You don’t know me. I’m one of a million fans, annoyed as the rest of them with this contract madness. I know you don’t doubt that your city (and it is your city, King Brees) wants you paid whatever you desire to play with us through the end of your career.
All your fans are reeling, asking one another what in the nether hell is going on in Mr. Loomis’ cloudy office. We know there’s a salary cap issue, though we won’t claim to understand its details.
What can we do? I’m asking, we all are. Do you want to eat free at K-Paul’s forever (if you don’t already)? I’d venture to say your city would do anything to see you under center at OTAs ASAP.
So, I have a proposal for you and for the Who Dat Nation: let us take up a citywide collection. Sure, we can’t pay you to play, but we can pay you endorse us, right? I hereby personally offer to organize and execute an endorsement deal, worth the difference between your asking price this year and Mr. Loomis’ highest offer. I’ll set up the website to take donations from the Who Dat Nation, and I’ll set up production on a commercial for the City of New Orleans. And at the end, if my fellow citizens agree, we’ll get you the money, come hell or the high water we’re all painfully familiar with.
I’ll do it every year until you choose to retire, if that’s what it takes.

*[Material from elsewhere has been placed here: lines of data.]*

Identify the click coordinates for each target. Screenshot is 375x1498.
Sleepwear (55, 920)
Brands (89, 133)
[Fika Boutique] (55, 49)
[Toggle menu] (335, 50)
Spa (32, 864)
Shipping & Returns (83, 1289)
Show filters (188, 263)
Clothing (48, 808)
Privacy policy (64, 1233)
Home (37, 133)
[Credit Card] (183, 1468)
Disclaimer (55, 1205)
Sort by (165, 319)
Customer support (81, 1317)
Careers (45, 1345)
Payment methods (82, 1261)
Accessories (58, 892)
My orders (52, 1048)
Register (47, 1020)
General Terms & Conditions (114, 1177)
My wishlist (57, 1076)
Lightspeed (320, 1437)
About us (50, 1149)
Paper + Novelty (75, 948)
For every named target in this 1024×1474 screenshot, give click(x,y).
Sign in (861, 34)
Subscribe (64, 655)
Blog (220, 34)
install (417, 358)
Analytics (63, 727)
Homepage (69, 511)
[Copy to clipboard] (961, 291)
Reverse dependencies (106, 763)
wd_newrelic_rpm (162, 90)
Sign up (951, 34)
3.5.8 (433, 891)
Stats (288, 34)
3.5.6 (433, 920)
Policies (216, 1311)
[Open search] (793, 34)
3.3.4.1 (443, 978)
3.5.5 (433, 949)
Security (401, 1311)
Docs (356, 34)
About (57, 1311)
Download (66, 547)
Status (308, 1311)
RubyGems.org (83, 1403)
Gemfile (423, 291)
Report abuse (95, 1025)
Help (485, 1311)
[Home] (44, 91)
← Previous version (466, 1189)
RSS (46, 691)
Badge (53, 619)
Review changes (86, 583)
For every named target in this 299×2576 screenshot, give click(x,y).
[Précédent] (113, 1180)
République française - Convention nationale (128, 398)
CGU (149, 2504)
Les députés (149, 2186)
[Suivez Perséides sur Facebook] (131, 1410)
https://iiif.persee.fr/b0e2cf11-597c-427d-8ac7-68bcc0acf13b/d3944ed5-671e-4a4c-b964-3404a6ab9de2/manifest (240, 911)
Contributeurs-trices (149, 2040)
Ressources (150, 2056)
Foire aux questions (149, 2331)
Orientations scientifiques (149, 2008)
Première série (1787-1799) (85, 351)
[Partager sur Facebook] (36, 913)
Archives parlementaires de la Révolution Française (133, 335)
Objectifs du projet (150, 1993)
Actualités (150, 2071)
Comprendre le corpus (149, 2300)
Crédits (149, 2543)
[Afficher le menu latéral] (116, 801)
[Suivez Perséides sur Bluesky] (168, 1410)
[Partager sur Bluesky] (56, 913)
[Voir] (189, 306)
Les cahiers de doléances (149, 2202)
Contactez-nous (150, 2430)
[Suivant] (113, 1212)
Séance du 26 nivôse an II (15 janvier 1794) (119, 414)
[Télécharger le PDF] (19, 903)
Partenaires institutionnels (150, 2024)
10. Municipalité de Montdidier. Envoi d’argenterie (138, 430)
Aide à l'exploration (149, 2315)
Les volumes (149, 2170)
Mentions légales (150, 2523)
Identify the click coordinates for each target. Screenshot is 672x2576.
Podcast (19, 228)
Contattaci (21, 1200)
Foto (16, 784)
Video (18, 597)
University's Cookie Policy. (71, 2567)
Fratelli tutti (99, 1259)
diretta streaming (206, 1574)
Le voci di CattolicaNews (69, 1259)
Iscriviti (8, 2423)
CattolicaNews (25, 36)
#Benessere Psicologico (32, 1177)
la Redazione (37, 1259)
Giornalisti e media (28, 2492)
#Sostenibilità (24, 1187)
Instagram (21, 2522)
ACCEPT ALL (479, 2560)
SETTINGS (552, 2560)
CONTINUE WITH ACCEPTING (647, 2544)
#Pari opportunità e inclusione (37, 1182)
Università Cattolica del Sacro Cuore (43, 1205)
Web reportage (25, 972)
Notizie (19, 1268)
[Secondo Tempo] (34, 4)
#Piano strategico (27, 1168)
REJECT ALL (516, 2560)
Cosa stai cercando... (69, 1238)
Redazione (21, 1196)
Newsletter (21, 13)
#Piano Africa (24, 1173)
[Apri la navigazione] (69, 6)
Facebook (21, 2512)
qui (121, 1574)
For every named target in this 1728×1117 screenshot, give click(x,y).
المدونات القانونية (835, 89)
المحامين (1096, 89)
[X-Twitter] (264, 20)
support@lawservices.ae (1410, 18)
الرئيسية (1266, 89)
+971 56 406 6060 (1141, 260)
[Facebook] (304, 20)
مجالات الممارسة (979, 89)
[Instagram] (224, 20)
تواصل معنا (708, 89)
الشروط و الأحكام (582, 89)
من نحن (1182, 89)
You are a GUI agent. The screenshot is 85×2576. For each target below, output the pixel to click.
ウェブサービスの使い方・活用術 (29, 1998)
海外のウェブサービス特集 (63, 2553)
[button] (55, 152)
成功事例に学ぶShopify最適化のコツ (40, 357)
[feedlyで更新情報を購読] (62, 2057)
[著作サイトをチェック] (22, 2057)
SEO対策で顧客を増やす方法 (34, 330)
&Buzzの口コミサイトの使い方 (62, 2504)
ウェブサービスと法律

If I get twenty comments to this post voicing agreement from other fans and even the slightest suggestion from any of your people that you’d take it, I’ll start the ball rolling. I’m 100% serious. If I had four million dollars to spare, I’d pay you by myself. But I don’t – I only have some time and some determination to better the chances that your team will keep bringing me such unbounded happiness this year.
With a word from you that you’ll consider this, I’ll dedicate the next weeks of my life to making it happen. We’ve been the undeserved pariahs of the NFL too long. We want to fight back. Let us, please.